-- DATA FOR THE TASK --
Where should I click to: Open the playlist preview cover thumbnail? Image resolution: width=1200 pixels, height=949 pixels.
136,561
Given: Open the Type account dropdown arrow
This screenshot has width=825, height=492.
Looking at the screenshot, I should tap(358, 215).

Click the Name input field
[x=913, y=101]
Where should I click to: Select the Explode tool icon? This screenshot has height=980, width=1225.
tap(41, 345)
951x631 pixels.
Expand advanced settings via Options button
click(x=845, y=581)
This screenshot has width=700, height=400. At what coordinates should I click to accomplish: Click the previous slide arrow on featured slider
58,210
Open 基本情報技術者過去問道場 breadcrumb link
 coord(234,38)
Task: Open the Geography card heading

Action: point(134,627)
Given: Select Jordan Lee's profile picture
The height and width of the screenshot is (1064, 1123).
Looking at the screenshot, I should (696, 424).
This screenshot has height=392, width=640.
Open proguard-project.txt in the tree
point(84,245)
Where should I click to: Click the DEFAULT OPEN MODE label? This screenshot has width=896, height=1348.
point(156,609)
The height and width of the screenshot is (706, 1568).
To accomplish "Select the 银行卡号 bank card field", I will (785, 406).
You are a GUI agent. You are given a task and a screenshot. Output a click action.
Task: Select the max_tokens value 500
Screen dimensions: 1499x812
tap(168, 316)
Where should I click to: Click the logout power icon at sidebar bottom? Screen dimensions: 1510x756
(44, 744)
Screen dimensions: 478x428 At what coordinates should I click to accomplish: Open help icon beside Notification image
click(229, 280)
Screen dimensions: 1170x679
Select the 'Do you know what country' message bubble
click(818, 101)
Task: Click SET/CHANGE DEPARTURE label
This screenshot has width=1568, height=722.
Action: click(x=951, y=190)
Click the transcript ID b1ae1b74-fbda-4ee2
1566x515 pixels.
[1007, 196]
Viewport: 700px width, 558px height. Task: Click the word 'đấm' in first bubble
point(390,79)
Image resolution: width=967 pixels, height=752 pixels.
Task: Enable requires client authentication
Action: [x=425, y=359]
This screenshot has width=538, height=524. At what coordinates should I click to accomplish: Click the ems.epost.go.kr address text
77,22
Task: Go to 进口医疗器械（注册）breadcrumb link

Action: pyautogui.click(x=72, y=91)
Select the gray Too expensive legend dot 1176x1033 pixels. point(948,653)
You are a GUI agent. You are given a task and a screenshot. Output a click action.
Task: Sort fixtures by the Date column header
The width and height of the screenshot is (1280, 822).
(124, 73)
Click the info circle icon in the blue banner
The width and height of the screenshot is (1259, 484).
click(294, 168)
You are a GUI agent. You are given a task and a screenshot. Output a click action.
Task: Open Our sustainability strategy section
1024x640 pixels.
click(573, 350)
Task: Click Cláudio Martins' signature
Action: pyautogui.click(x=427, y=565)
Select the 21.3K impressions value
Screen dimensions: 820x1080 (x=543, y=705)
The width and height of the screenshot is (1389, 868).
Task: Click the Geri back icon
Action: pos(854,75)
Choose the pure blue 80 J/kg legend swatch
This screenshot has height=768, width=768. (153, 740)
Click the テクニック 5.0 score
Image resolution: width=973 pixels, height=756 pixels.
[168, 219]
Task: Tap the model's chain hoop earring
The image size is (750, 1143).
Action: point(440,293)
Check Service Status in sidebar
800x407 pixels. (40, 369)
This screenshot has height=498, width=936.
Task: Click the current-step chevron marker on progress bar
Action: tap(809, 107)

-- TASK OBJECTIVE --
From the opening line of the data above, please print each line as written up to and including the line that contains "Given: Open the Type account dropdown arrow", and nothing more.

-- EXERCISE RESULT --
Where should I click to: Open the playlist preview cover thumbnail? Image resolution: width=1200 pixels, height=949 pixels.
136,561
Given: Open the Type account dropdown arrow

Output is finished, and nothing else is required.